NY landlord cancels April rent for 100s of tenants

Salerno owns 18 apartment buildings and has hundreds of tenants who he believes should not have to stress about their payments amid the ongoing pandemic.

In New York City, things have come to a near standstill and one landlord has decided that his tenants should not have to worry about paying rent for the month of April according to the New York Times.

Brooklyn landlord, Mario Salerno posted a sign on his buildings that read, “STAY SAFE, HELP YOUR NEIGHBORS & WASH YOUR HANDS!!!”

Salerno owns 18 apartment buildings and has hundreds of tenants who he believes should not have to stress about their payments amid the ongoing pandemic.

The recent hit to the economy has left a large number of the millions of renters in New York in a tough situation as many live paycheque to paycheque.

Landlords throughout New York are worried as they know that tenants may not be able to make payments. Surveys conducted last month predicted that about 40 percent of New Yorkers would not be able to make rent for April.

The effect could cause similar trouble with landlords when it comes to paying their own bills, including water, sewer and building taxes.

In an interview held on Thursday, Salerno noted that he was not worried about losing the rental payments, adding that he had between 200 and 300 tenants in total.

By cancelling April’s rent, Salerno is most likely losing out on hundreds of thousands of dollars.

_Your objective_: Pick up the article about the Brooklyn landlord who canceled April rent right after its last sentence, and write what comes next. You won't need the lines after the article.

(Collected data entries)
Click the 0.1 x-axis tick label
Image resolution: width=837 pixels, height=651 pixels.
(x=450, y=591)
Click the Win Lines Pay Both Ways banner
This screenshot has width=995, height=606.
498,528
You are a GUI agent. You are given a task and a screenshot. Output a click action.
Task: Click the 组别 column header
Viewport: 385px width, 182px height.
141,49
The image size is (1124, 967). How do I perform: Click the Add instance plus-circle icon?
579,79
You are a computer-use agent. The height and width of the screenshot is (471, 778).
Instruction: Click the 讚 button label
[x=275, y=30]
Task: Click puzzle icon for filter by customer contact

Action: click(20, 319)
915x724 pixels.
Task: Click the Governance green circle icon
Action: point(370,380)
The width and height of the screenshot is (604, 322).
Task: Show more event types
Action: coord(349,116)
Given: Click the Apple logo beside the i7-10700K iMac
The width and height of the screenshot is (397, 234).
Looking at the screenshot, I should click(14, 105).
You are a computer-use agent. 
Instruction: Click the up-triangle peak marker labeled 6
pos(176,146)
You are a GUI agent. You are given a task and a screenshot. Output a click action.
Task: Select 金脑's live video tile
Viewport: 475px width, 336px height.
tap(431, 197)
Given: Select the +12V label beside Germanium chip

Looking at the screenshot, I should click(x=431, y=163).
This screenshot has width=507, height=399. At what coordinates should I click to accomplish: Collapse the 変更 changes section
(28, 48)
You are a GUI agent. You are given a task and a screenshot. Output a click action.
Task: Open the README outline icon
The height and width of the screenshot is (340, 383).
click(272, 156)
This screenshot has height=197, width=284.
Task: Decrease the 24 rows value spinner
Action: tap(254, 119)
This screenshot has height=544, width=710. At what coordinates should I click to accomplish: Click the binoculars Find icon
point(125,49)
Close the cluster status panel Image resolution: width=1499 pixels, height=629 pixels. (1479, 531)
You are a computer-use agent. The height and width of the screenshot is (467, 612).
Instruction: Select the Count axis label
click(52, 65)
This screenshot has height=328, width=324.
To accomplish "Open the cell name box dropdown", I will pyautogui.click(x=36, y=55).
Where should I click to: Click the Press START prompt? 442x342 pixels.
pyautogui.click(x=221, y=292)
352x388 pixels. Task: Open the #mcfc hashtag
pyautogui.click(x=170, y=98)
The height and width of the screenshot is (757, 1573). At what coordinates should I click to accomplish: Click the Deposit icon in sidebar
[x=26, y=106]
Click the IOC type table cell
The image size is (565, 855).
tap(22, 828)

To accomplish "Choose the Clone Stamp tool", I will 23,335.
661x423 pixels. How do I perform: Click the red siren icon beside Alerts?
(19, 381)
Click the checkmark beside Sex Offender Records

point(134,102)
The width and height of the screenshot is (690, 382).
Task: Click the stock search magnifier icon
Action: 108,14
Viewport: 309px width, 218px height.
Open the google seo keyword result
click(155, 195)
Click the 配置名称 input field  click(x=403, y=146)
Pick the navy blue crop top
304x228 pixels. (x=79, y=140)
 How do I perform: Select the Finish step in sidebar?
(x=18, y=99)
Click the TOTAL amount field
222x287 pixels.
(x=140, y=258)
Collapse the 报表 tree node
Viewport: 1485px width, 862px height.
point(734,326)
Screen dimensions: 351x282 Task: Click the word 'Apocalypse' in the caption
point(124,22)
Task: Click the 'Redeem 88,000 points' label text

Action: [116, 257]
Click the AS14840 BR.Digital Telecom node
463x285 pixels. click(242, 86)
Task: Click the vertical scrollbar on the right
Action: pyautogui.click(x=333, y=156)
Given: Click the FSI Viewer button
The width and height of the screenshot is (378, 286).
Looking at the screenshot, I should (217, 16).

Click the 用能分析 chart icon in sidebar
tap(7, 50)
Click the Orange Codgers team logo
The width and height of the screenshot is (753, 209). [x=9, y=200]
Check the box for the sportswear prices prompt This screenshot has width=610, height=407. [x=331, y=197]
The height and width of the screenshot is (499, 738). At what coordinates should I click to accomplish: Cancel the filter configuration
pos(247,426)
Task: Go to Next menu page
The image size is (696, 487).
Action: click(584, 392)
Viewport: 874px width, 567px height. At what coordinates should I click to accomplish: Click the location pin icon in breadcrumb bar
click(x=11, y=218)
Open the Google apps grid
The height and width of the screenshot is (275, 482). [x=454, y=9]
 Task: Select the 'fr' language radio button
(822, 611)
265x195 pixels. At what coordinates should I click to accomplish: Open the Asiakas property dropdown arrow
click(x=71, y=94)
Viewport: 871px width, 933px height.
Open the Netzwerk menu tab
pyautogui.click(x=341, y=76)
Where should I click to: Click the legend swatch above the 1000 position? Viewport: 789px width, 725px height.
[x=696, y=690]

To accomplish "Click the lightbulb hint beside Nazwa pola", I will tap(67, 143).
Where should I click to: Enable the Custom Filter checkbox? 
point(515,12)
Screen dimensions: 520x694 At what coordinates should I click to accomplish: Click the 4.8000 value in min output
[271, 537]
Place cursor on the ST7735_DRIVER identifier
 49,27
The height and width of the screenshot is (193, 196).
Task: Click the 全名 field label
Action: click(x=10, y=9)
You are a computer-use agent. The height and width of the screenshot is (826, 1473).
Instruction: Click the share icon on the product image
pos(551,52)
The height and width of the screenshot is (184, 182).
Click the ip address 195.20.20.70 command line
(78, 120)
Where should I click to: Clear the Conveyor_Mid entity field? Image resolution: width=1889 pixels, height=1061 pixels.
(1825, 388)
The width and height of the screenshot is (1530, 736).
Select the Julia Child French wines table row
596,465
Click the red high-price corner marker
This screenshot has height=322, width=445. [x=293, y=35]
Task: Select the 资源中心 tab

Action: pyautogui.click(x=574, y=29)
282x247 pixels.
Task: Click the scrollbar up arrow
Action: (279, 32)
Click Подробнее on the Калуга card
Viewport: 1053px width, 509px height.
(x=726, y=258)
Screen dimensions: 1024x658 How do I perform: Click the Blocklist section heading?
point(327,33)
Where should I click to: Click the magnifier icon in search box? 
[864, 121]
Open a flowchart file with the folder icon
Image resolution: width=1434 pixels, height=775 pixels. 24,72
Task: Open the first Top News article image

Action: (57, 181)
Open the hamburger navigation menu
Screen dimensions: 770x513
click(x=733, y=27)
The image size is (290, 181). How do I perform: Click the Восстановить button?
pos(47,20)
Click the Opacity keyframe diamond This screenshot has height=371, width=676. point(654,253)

_Exercise response_:
“My concern is everyone’s health,” said the 59-year-old, “I told them just to look out for your neighbor and make sure that everyone has food on their table.”

Tenants noted that Salerno has been a model landlord long before this incident adding that emergencies are responded to almost immediately.

“You don’t see that, especially in a landlord-tenant relationship in New York City,” one tenant said. “He’s amazing.”

“It has alleviated a huge amount of stress that I have been having with the unemployment system in the state.”

Salerno also runs Salerno Auto Body Shop during the day. The shop was opened by his father in 1959.

He began buying vacant lots in the area in the 1980s and started turning 18 of them into apartment buildings in the late 1990s.

Salerno said he doesn’t prefer working on peoples vehicles during the pandemic but he feels it is important.

“Do I really want to do a simple oil change and a brake job?” he said. “No, but I have a lot of doctors and nurses who need their cars serviced.”